Меня одолела какая-то старая мелодия, которую я не вполне помнил, она снова и снова прокручивалась в мозгу в одном и том же доводящем до белого каления повторе. Мне пришлось заговорить, чтобы отогнать эту музыку прочь.
— Слушай, так куда же мы едем?
— В Динсгейт.
— Помню, ты говорила, что в Динсгейт, но куда именно?
— Если я тебе скажу…
— То тебе придется меня убить?
— Нет, но, — она поерзала на сиденье, — тогда ты можешь пристать с какой-нибудь глупостью вроде: «В этом нет никакого смысла», — а мне придется возражать: «Нет, есть, потому что бла-бла-бла», — а тогда тебе захочется продолжать и продолжать талдычить об этом всю дорогу. И когда, после всех этих бессмысленных споров, мы туда доберемся, ты скажешь: «Скаут, ты все время была права, похоже, я немного того». Так что, чтобы избавиться от всей этой скуки, думаю, будет лучше, если я придержу язык, — Она искоса посмотрела на меня с этой своей улыбочкой. — Пока что. — Я чувствовал, что с заднего сиденья в спину мне с ухмылкой уставился Иэн. — Радио включить можно?
Я кивнул.
— А что же насчет твоего обещания отвечать сегодня на все мои вопросы?
— Но ведь мы не устанавливали никаких временных границ, правда? Я же не говорила: «Обещаю тебе ответить на любой твой вопрос не позже чем через тридцать секунд, как ты его задашь». Я просто сказала — сегодня.
— Это жульничество.
— Это не жульничество. Это разумный довод. Чувствуешь разницу?
Радио пищало, шипело и взорвалось одним-единственным тактом какой-то оперы, прежде чем остановиться на Happy Mondays.
— Отлично, — сказала Скаут, откидываясь на спинку сиденья.
— Если хочешь, можешь настроиться на что-нибудь другое.
— Спасибо, я нашла то, что хотела.
— Так я и знал.
Из старых динамиков громыхал голос Шона Райдера,[24] нарочито растягивавший слова, и Скаут присоединялась к исполняемому хором припеву — «Гип, гип, йа, йа, йей, йей, йей, йей!
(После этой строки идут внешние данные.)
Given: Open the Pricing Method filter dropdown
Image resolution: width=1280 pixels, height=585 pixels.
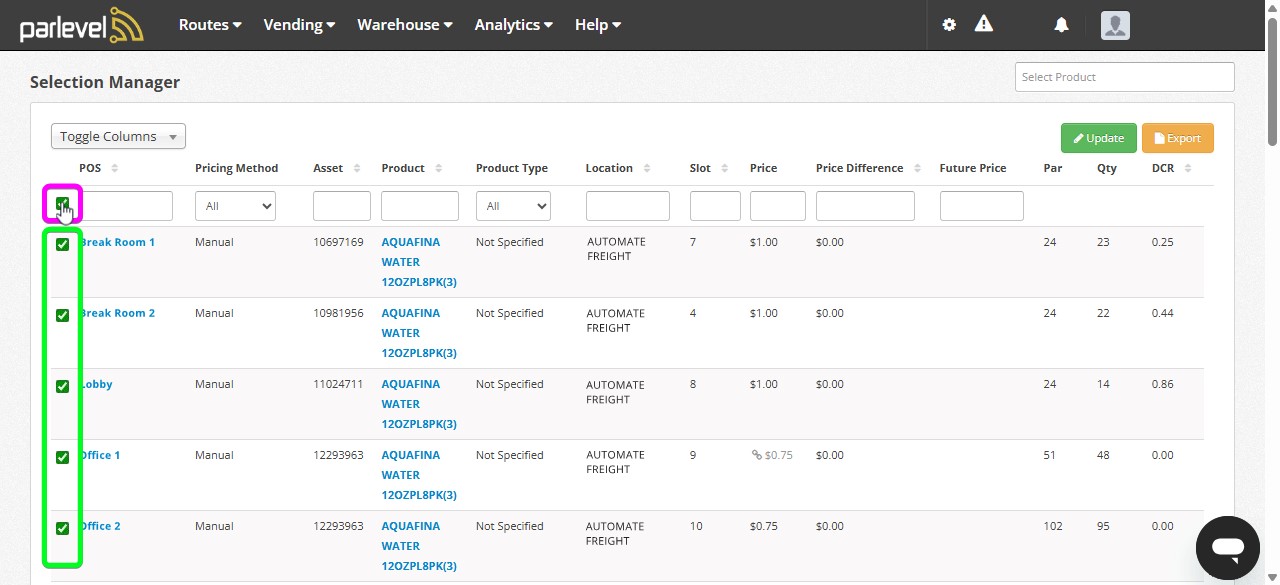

Кого-то мне надо распять поскорей!» — при этом стуча себя по коленям, как по барабану. Вполне возможно, что мне довелось столкнуться с самой достающей девушкой в мире. Я улыбнулся. Несмотря ни на что, я чувствовал себя свежим, будто старая дверь, снова очищенная от краски до самого дерева. Как бы ни досаждала мне сидящая рядом девушка, она не была просто девушкой. Распевая и барабаня себя по коленям, Скаут являлась силой, маленькой волной яркой энергии, катившейся через темный мир внутри моего старого желтого джипа. Сомнительно было, чтобы хоть что-то могло остановить девицу, вот так поющую и барабанящую.
Happy Mondays сменились Fun Lovin' Criminals,[25] а те сдались Гэри Ньюмену,[26] который наконец уступил эфир местным новостям. Скаут при этом сказала «Фу», после чего принялась крутить ручку приемника.
— У меня еще один вопрос, — сказал я.
— Выкладывай.
— Откуда ты знаешь все эти подробности обо мне?
— Женская интуиция.
— Так это благодаря интуиции ты знаешь, что я курил сигареты с ментолом?
— А, ты про это?
Скаут оставила приемник и выдохнула из себя струю воздуха — это больше походило не на выдох, а на сдувание пыли с фаянсовой чашки.